How an embedded build delivered a qualified M&A target list in two weeks — 155 priority targets out of 2,000+ exhibitors, shipped with a fraction of the usual research overhead.
A mid-market European manufacturer was preparing for a major industry trade show with over 2,000 exhibitors. The corporate development team saw this as a prime opportunity to identify acquisition targets, but faced an impossible task: manually researching thousands of companies in just two weeks.
Client Background
The client is a family-owned manufacturer with a clear M&A strategy: acquire complementary businesses to expand geographic reach and product capabilities. Trade shows represent concentrated opportunities to find targets, but the team had never been able to systematically work through exhibitor lists before events.
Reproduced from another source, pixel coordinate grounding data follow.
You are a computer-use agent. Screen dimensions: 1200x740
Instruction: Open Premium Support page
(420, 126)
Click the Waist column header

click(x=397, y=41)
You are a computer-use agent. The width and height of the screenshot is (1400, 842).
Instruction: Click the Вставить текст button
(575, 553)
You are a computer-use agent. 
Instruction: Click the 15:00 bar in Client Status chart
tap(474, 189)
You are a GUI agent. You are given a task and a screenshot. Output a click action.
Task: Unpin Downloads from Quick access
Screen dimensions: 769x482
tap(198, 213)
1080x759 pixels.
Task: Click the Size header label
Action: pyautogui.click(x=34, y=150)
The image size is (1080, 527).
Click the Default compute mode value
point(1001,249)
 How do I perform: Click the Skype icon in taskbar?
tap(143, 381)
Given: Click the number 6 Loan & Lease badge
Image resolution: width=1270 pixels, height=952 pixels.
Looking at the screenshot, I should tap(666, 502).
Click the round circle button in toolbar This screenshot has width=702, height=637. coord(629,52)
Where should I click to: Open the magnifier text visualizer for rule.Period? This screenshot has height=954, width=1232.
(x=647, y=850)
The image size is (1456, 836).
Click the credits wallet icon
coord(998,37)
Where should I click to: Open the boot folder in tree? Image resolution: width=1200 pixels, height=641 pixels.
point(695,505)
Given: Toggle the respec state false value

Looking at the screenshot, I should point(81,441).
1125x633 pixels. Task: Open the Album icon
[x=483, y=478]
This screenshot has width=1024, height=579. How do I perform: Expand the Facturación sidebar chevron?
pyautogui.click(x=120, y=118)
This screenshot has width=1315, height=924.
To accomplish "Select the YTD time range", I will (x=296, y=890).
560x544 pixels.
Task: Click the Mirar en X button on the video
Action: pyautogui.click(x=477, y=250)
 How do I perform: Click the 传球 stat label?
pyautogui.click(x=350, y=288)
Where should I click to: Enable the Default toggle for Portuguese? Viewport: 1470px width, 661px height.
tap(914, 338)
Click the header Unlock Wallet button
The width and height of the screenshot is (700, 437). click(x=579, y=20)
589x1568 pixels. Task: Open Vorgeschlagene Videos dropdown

Previous approaches involved ad-hoc research during the show itself, leading to missed opportunities and unprepared conversations. They needed a way to arrive at the event with a prioritized target list and pre-built outreach materials.
Challenges
- Scale of Research: 2,000+ exhibitors to evaluate, each requiring company size, ownership structure, product portfolio, and strategic fit assessment
- Time Constraint: Only 2 weeks until the event, making manual research physically impossible
- Data Quality: Exhibitor lists contained only basic information (company name, booth number, category) with no structured business data
- Team Bandwidth: The corporate development team had ongoing deal work and couldn’t dedicate full-time resources to research
Solution
I built an AI-powered enrichment pipeline that automated the entire research and qualification process:
- Data Ingestion: Parsed the raw exhibitor list and normalized company names for matching
- Multi-Source Enrichment: Pulled company data from multiple APIs and public sources, including revenue estimates, employee counts, ownership type, and product descriptions
- AI Classification: Used language models to evaluate strategic fit based on the client’s acquisition criteria, producing Class A (high priority), Class B (interesting), and Class C (not a fit) ratings
- Outreach Generation: Created personalized introduction templates for each Class A and B target, incorporating specific talking points based on strategic fit analysis
The system processed 373 companies from the exhibitor list, enriching each with 15+ data points and generating fit scores.
Results
In two weeks, the team went from nothing to a complete target list for the show:
- 373 companies enriched with structured business data
- 155 Class A targets identified as high-priority acquisition candidates
- 130 Class B targets flagged for exploratory conversations
- Outreach templates ready for each qualified target
- Strategic fit rationale documented for every classification decision
The corporate development team arrived at the trade show with a clear action plan: which booths to visit, what to discuss, and how each conversation could lead to deal flow. What would have been an impossible manual task became a systematic, repeatable capability.
Key Takeaways
The system now lives inside the corp-dev team’s operating stack. What it demonstrates:
- Speed matters. Compressing weeks of research into days is the whole point.
- Classification drives focus. Not all targets are equal; systematic scoring keeps the team off the wrong companies.
- Prep changes the conversations. Arriving with a qualified list and talking points turns a booth visit into a deal lead.
- The pipeline compounds. It runs again for the next show, and the target database grows each time.